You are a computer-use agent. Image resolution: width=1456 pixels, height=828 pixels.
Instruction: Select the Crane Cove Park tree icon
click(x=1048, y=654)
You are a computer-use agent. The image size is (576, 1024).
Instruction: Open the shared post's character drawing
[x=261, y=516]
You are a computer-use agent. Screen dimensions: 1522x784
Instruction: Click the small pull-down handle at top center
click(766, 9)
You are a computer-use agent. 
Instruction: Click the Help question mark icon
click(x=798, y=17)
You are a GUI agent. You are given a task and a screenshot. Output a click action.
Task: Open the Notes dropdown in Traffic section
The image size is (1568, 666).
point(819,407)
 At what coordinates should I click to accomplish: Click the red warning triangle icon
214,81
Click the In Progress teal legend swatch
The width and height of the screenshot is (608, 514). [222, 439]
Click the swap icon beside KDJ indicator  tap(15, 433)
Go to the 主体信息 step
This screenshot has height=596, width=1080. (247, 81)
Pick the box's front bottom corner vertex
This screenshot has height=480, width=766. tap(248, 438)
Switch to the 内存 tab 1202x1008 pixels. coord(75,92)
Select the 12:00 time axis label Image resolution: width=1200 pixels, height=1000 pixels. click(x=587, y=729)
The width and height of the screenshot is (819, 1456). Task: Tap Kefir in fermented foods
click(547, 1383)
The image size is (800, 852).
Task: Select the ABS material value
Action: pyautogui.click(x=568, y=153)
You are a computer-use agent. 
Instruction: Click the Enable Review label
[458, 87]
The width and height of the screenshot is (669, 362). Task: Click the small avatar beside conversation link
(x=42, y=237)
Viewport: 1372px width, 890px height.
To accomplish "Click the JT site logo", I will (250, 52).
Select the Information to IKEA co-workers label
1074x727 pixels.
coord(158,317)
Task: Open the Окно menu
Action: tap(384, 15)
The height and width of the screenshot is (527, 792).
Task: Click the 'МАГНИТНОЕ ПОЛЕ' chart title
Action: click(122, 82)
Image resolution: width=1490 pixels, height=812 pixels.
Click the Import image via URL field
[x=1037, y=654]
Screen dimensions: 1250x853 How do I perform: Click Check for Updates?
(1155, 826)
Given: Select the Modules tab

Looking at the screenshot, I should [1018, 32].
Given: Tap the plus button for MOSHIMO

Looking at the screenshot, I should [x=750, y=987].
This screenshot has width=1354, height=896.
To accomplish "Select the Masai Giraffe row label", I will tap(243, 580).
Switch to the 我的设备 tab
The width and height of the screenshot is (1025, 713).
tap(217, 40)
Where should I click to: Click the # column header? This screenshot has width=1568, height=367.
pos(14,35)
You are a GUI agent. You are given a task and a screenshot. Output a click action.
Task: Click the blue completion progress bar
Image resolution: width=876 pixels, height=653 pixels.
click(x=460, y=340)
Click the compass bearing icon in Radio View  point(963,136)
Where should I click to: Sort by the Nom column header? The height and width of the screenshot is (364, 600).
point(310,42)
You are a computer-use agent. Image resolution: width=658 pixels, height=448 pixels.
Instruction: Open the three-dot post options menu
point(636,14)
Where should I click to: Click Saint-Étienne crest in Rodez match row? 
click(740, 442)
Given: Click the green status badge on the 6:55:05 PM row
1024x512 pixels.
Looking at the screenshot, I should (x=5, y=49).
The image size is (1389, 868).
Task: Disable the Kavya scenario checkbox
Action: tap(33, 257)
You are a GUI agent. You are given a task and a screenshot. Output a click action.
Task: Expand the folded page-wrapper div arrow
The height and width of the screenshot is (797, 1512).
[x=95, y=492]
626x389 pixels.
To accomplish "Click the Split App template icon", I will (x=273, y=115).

········

**INSTRUCTION:** Please report every line of the rows above that contains the string "accomplish", matching case exactly.

**FINISHED TASK:**
 At what coordinates should I click to accomplish: Click the red warning triangle icon
To accomplish "Click the JT site logo", I will (250, 52).
To accomplish "Select the Masai Giraffe row label", I will tap(243, 580).
To accomplish "Click the Split App template icon", I will (x=273, y=115).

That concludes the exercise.